Looks like Johnnie Johnson's old hat.


----------



## zontar (Oct 25, 2007)

Sneaky said:


> Looks like Johnnie Johnson's old hat.


Well it wouldn't be the only thing Chuck borrowed from Lonnie...


----------



## sulphur (Jun 2, 2011)

zontar said:


> Well it wouldn't be the only thing Chuck borrowed from Lonnie...

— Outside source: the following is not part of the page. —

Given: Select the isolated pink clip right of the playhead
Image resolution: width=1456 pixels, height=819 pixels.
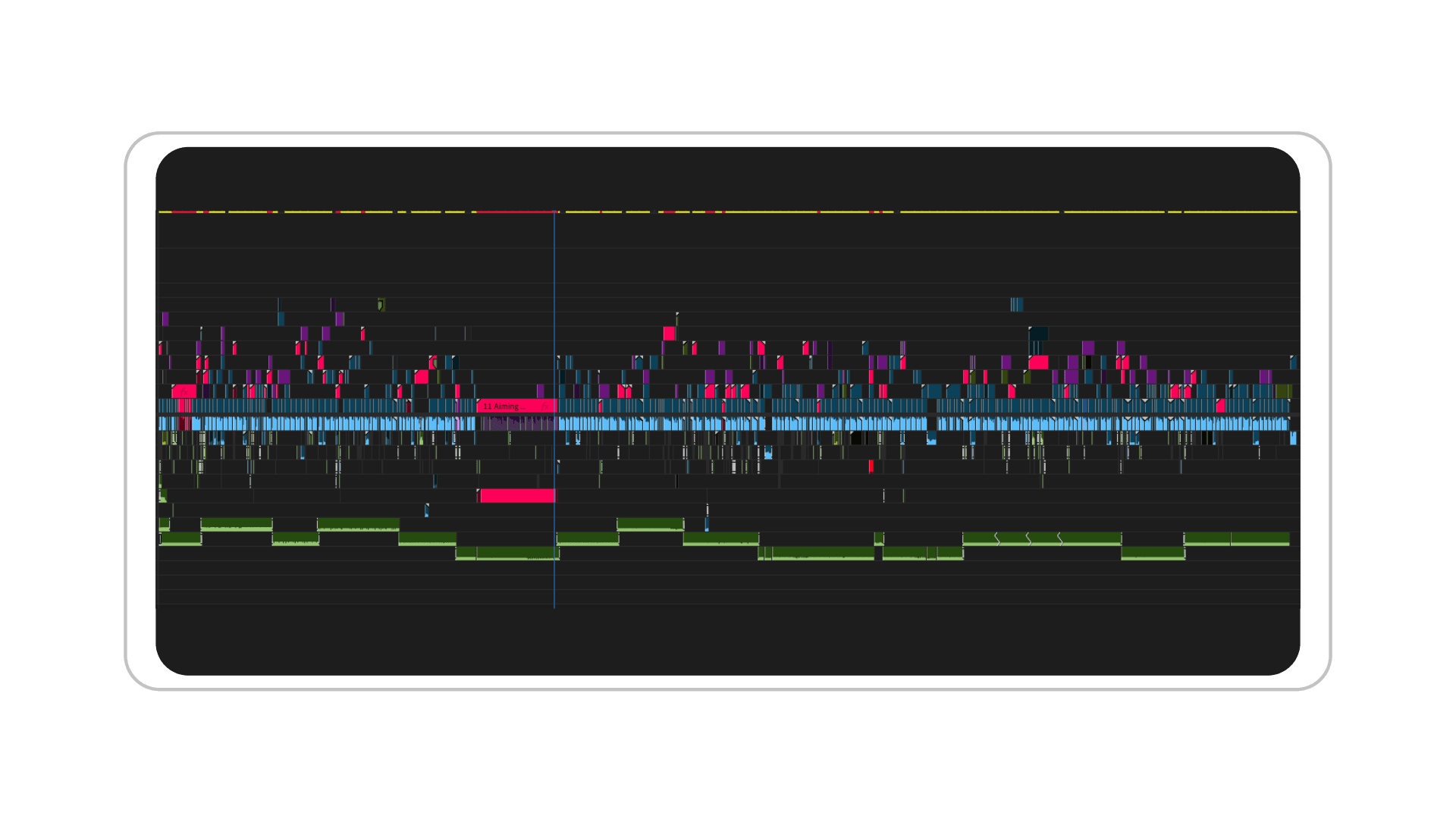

...that Keef, then in turn borrowed...


----------



## gtone (Nov 1, 2009)

Nobody borrowed from Cohen, poet's have a thing about plagiarism.


----------



## Swervin55 (Oct 30, 2009)




----------



## traynor_garnet (Feb 22, 2006)

SO SICK of hearing Lenard Cohen. Argh . . . ! Sometimes CBC radio makes me want to break my stereo.


----------



## zontar (Oct 25, 2007)

sulphur said:


> ...that Keef, then in turn borrowed...


Even if we don't realize it, I'm sure most of us have borrowed something from Chuck--all of us if we play any form of rock n roll...


----------



## keefsdad (Feb 7, 2006)

Could be a good band!


----------



## al3d (Oct 3, 2007)

Well...Keith finaly decided to stop dying his hair..LOL..NOW he looks old..


----------



## CocoTone (Jan 22, 2006)

And you call your self a musician??!?? LOL!! (thas a joke,,,don't go all nutz and shit!)


----------



## rollingdam (May 11, 2006)

as he ages Leonard Cohen looks like a pawn shop owner


----------



## keeperofthegood (Apr 30, 2008)

LOL Leonard and Paul were easy. I'd be a bit pressed to name anything done by the other two  Leonard I can "one album on repeat" all week long easy as pie. Same for Paul. In fact, have done that many times over the years with both of them.


----------